01 — Implement & Manage an Analytics Solution

Official Exam Weight: 30–35% 📁 ← Back to Home


🗺 Domain Overview

mindmap
  root((Implement & Manage))
    1.1 Workspace Settings
      Spark Settings
      Domain Settings
      OneLake Settings
      Dataflow Gen2 Settings
    1.2 Lifecycle Management
      Version Control
      Database Projects
      Deployment Pipelines
    1.3 Security & Governance
      Workspace Access Controls
      Item-Level Access
      Row-Level Security
      Column-Level Security
      Object-Level Security
      Folder/File-Level Security
      Dynamic Data Masking
      Sensitivity Labels
      Endorsement
      Audit Logs
      OneLake Security
    1.4 Orchestration
      Dataflow Gen2 vs Pipeline vs Notebook
      Schedules & Event Triggers
      Orchestration Patterns
      Parameters & Dynamic Expressions

⚙️ 1.1 Configure Microsoft Fabric Workspace Settings

Spark Workspace Settings

Setting Description Impact
Default runtime Spark runtime version (e.g., Runtime 1.2, 1.3) Determines Spark, Python, R, Delta Lake versions
Starter pools Pre-warmed Spark pools for fast start Reduces cold start from ~3 min to ~15 sec
Custom pools Configure node size, autoscale, dynamic allocation Control compute for specific workloads
Environment Attach libraries, Spark properties, resource files Consistent dependencies across notebooks
Native execution engine Hardware-accelerated Spark execution Up to 4x faster for supported operations
High concurrency mode Share Spark sessions across notebooks Saves CU consumption when multiple users work simultaneously
Automatic log retention Spark logs and event log retention Debugging and monitoring
flowchart TD
    WS["📁 Fabric Workspace"] --> SPARK["⚙️ Spark Settings"]
    SPARK --> POOL["🏊 Pool Configuration"]
    POOL --> STARTER["Starter Pool\n(Pre-warmed, fast start)"]
    POOL --> CUSTOM["Custom Pool\n(User-defined size)"]
    SPARK --> ENV["📦 Environment"]
    ENV --> LIBS["Libraries\n(PyPI, Conda, .whl, .jar)"]
    ENV --> PROPS["Spark Properties\n(spark.conf settings)"]
    SPARK --> RUNTIME["🔧 Runtime Version"]

Exam Caveat ⚠️:

  • Starter pools provide fast notebook start times but consume CUs even when idle
  • Environments can be shared across multiple notebooks within a workspace
  • The native execution engine does not support all Spark operations — unsupported ops fall back to standard Spark

Domain Workspace Settings

Domains in Fabric are a way to group workspaces by business area (e.g., Finance, Marketing, Engineering).

Feature Description
Domain assignment Assign a workspace to a specific domain
Domain roles Domain admins, domain contributors
Data governance Policies and endorsement can be applied at domain level
Discovery Users can discover workspaces within their domain in the data hub

OneLake Workspace Settings

Setting Description
OneLake data access Control whether OneLake data can be accessed via ADLS Gen2 APIs
Users can only access data via Fabric items Restrict direct OneLake access — force access through Fabric items

Exam Caveat ⚠️: When “Users can only access data via Fabric items” is enabled, external tools that connect via ADLS Gen2 APIs (like Azure Storage Explorer) will be blocked.

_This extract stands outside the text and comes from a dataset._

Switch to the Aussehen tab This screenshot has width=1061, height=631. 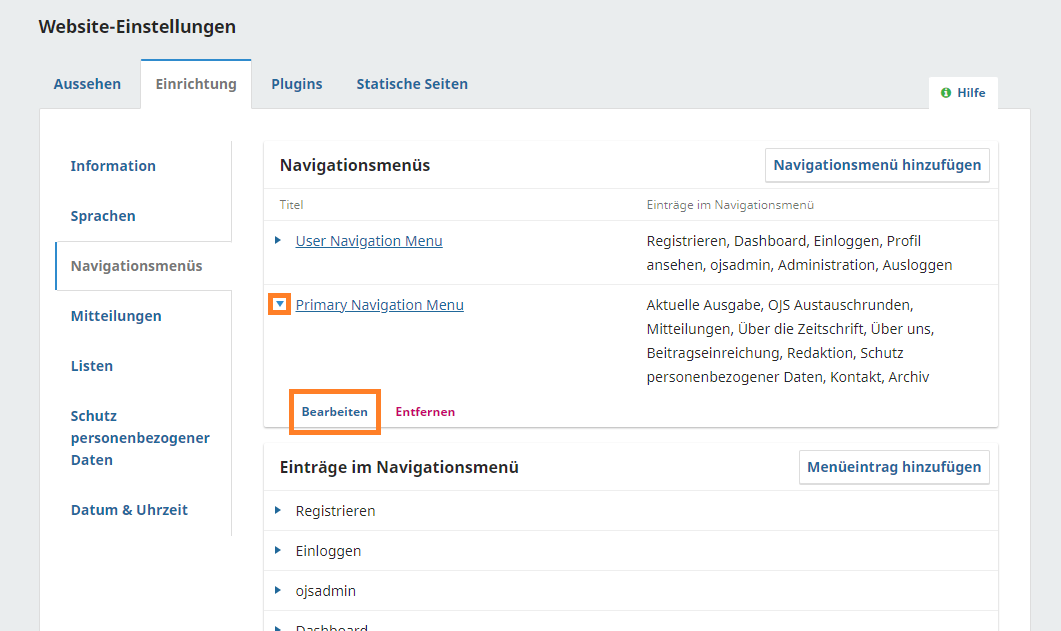click(87, 84)
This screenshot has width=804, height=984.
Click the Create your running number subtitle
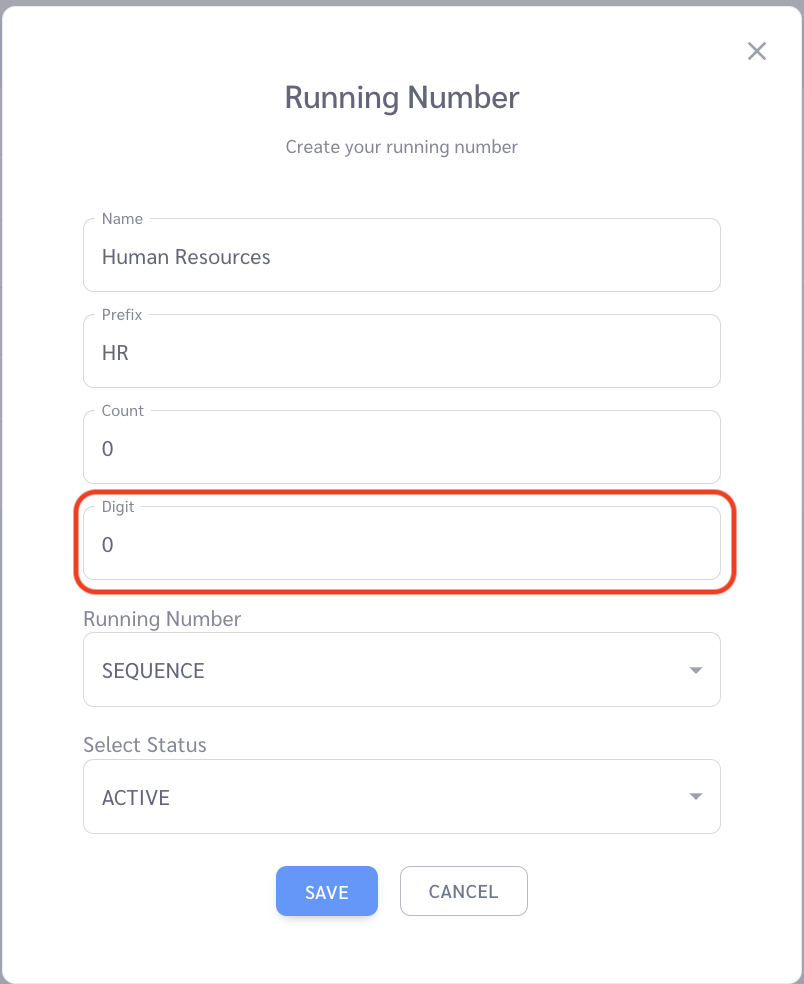(x=402, y=147)
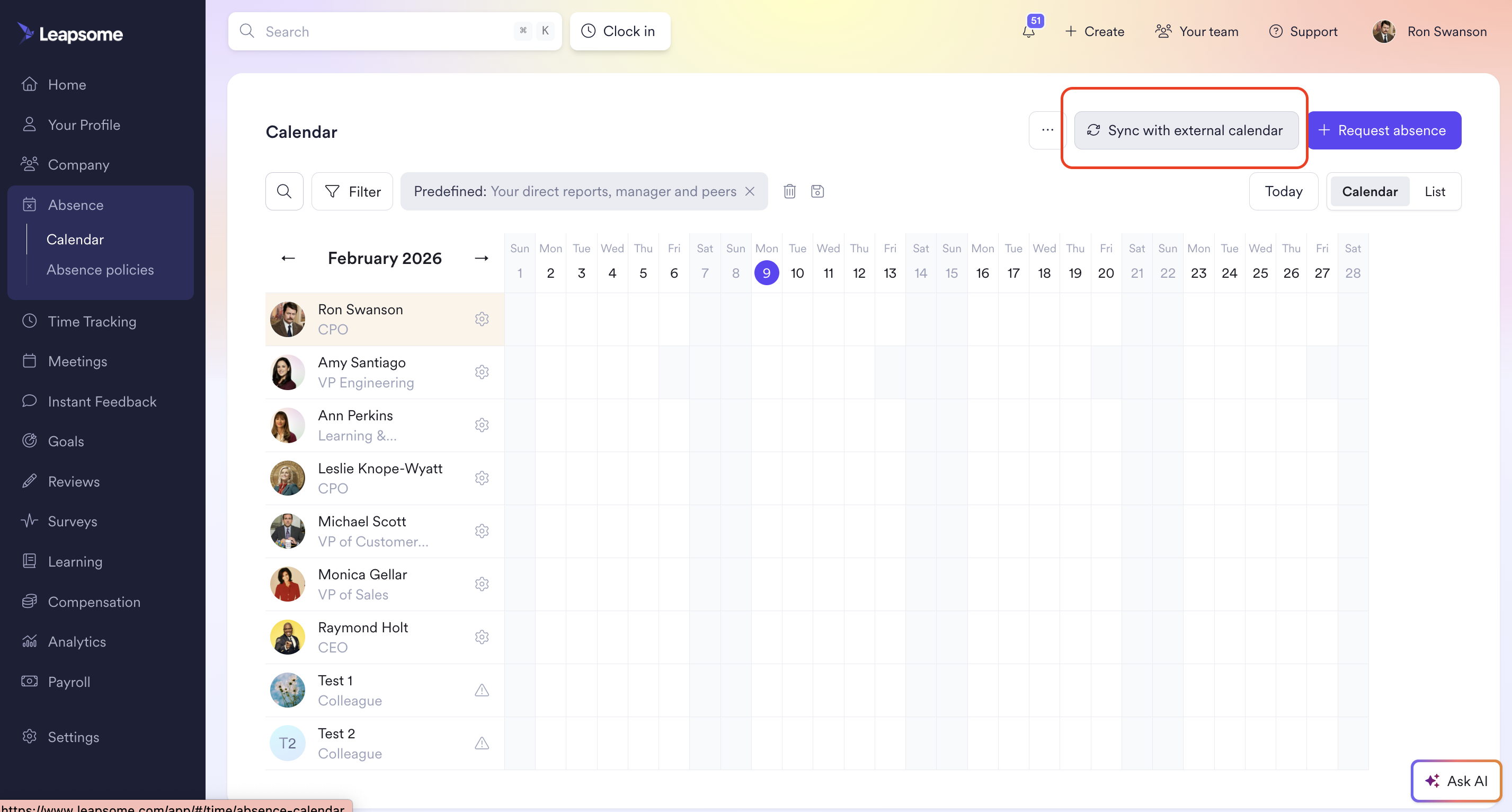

Dataflow Gen2 Workspace Settings

Setting Description
Data destination defaults Default Lakehouse or Warehouse for Dataflow Gen2 outputs
Staging Lakehouse Workspace-level staging Lakehouse for Dataflow Gen2 processing

🔄 1.2 Implement Lifecycle Management in Fabric

Version Control (Git Integration)

Fabric supports Git integration for version-controlling workspace items.

flowchart LR
    WS["📁 Fabric Workspace"] <-->|"Sync"| REPO["🔧 Git Repository\n(Azure DevOps or GitHub)"]
    REPO --> BRANCH["🌿 Branches\n(Feature branches,\nPR workflow)"]
    BRANCH --> MERGE["🔀 Merge / PR\n(Code review)"]
    MERGE --> MAIN["✅ Main Branch\n(Production-ready)"]

Supported Git providers:

Provider Support
Azure DevOps Fully supported
GitHub Fully supported
Other Git Not supported natively

Items that support Git integration:

Item Git Support
Notebooks
Spark Job Definitions
Pipelines
Semantic Models
Reports
Lakehouses (metadata)
Warehouses (metadata)
Dataflow Gen2
Environments

Exam Caveat ⚠️:

  • Git integration syncs item definitions (metadata), not the data itself
  • Each workspace connects to one branch at a time — you switch branches at workspace level
  • Conflicts must be resolved before syncing

Database Projects

Database projects provide a code-first, schema-as-code approach for managing Warehouse schemas.

Feature Description
SQL project Version-controlled set of SQL scripts defining schema
Schema compare Compare project schema vs deployed warehouse
Publish Deploy schema changes from project to warehouse
IDE support VS Code with SQL Database Projects extension

Deployment Pipelines

Deployment pipelines enable CI/CD for Fabric — promoting items across environments.

flowchart LR
    DEV["🟢 Development\n(Workspace)"] -->|Deploy| TEST["🟡 Test\n(Workspace)"]
    TEST -->|Deploy| PROD["🔴 Production\n(Workspace)"]
Feature Description
Stages Up to 10 stages (typically: Dev → Test → Prod)
Deployment rules Override data sources, parameters per stage
Selective deployment Deploy individual items or all items
Auto-binding Deployed items maintain relationships
Comparison view See differences between stages before deploying

Exam Caveat ⚠️:

  • Deployment pipelines deploy item definitions, not data
  • You need at least Contributor on both source and target workspaces
  • Deployment pipelines and Git integration can be used together — Git for code versioning, pipelines for environment promotion

🔒 1.3 Configure Security & Governance

Security Layers in Fabric

graph TD
    TENANT["🏢 Tenant-Level\n(Admin portal settings)"] --> WS["📁 Workspace-Level\n(Roles: Admin, Member,\nContributor, Viewer)"]
    WS --> ITEM["📄 Item-Level\n(Share / Permissions per item)"]
    ITEM --> DATA["📊 Data-Level Security"]
    DATA --> RLS["🔐 Row-Level Security (RLS)"]
    DATA --> CLS["🔐 Column-Level Security (CLS)"]
    DATA --> OLS["🔐 Object-Level Security (OLS)"]
    DATA --> FLS["📁 Folder/File-Level Security"]
    DATA --> DDM["🎭 Dynamic Data Masking"]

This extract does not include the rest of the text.